On Wed, Aug 23, 2023 at 5:37 PM Jan Kara <jack@xxxxxxx> wrote:
>
> On Fri 18-08-23 10:01:40, Amir Goldstein wrote:
> > [adding fsdevel]
> >
> > On Thu, Aug 17, 2023 at 9:22 PM Jan Kara <jack@xxxxxxx> wrote:
> > >
> > > On Thu 17-08-23 10:13:20, Amir Goldstein wrote:
> > > > [CC Christian and Jens for the NOWAIT semantics]
> > > >
> > > > Jan,
> > > >
> > > > I was going to post start-write-safe patches [1], but now that this
> > > > design issue has emerged, with your permission, I would like to
> > > > take this discussion to fsdevel, so please reply to the list.
> > > >
> > > > For those who just joined, the context is fanotify HSM API [2]

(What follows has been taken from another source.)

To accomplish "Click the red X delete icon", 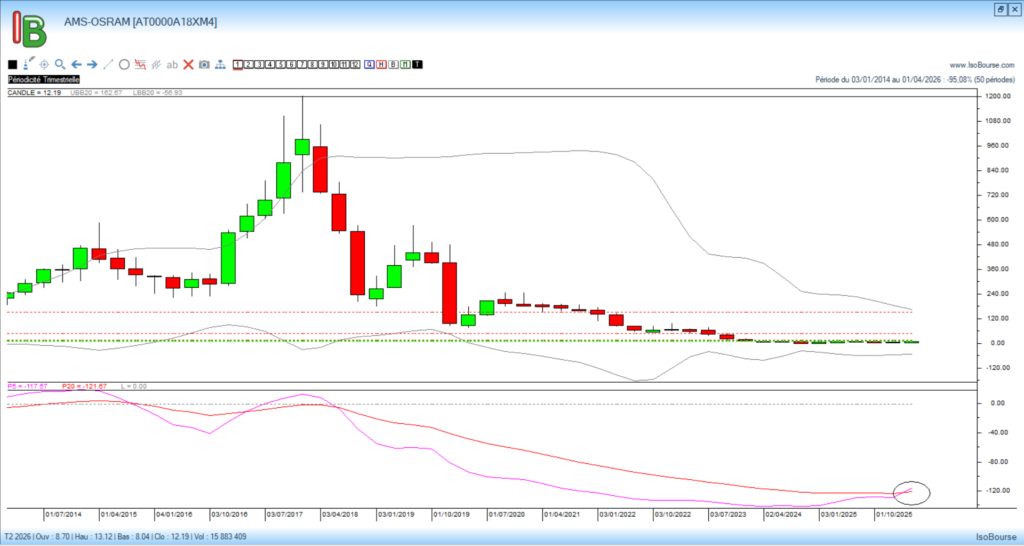I will [x=188, y=65].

> > > > proposal and avoiding the fanotify deadlocks I described in my
> > > > talk on LSFMM [3].
> > >
> > > OK, sure. I'm resending the reply which I sent only to you here.
> > >
> > > > On Wed, Aug 16, 2023 at 8:18 PM Amir Goldstein <amir73il@xxxxxxxxx> wrote:
> > > > > On Wed, Aug 16, 2023 at 12:47 PM Jan Kara <jack@xxxxxxx> wrote:
> > > > > > On Mon 14-08-23 16:57:48, Amir Goldstein wrote:
> > > > > > > On Mon, Jul 3, 2023 at 11:03 PM Amir Goldstein <amir73il@xxxxxxxxx> wrote:
> > > > > > > > On Mon, Jul 3, 2023, 9:30 PM Jan Kara <jack@xxxxxxx> wrote:
> > > > > > > do_sendfile() or ovl_copy_up() from ovl1 to xfs1, end up calling
> > > > > > > do_splice_direct() with sb_writers(xfs1) held.

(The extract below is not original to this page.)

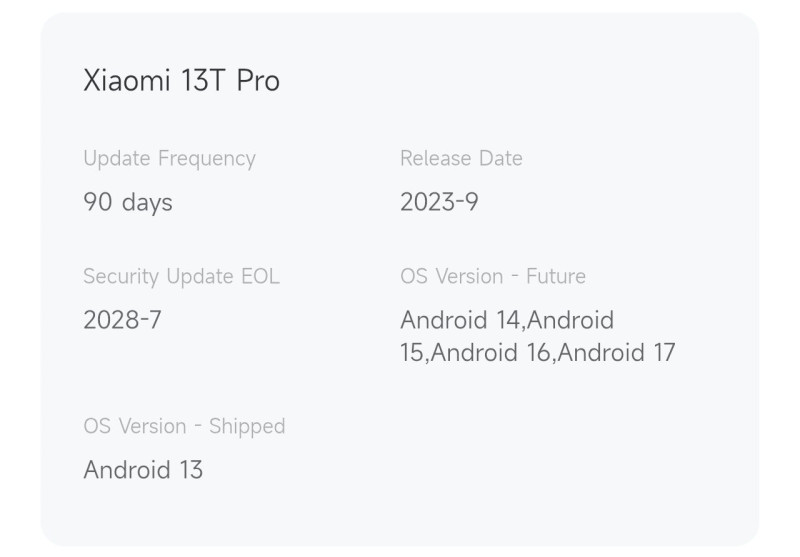Select the 2023-9 release date value
The width and height of the screenshot is (800, 557).
point(439,202)
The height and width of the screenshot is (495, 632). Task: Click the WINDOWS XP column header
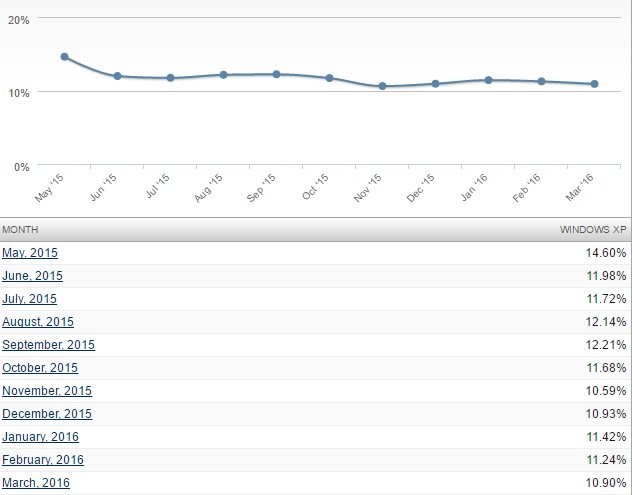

> > > > > > > Internally, the splice operation calls into ovl_splice_read(), which
> > > > > > > has to call the rw_verify_area() check with the fsnotify hook on the
> > > > > > > underlying xfs file.
> > > > > >
> > > > > > Right, we can call rw_verify_area() only after overlayfs has told us what
> > > > > > is actually the underlying file that is really used for reading. Hum,
> > > > > > nasty.
> > > > > >
> > > > > > > This is a violation of start-write-safe permission hooks and the
> > > > > > > lockdep_assert that I added in fsnotify_permission() catches this
> > > > > > > violation.
> > > > > > >
> > > > > > > I believe that a similar issue exists with do_splice_direct() from
> > > > > > > an fs that is loop mounted over an image file on xfs1 to xfs1.
> > > > > >
> > > > > > I don't see how that would be possible. If you have a loop image file on
> > > > > > filesystem xfs1, then the filesystem stored in the image is some xfs2.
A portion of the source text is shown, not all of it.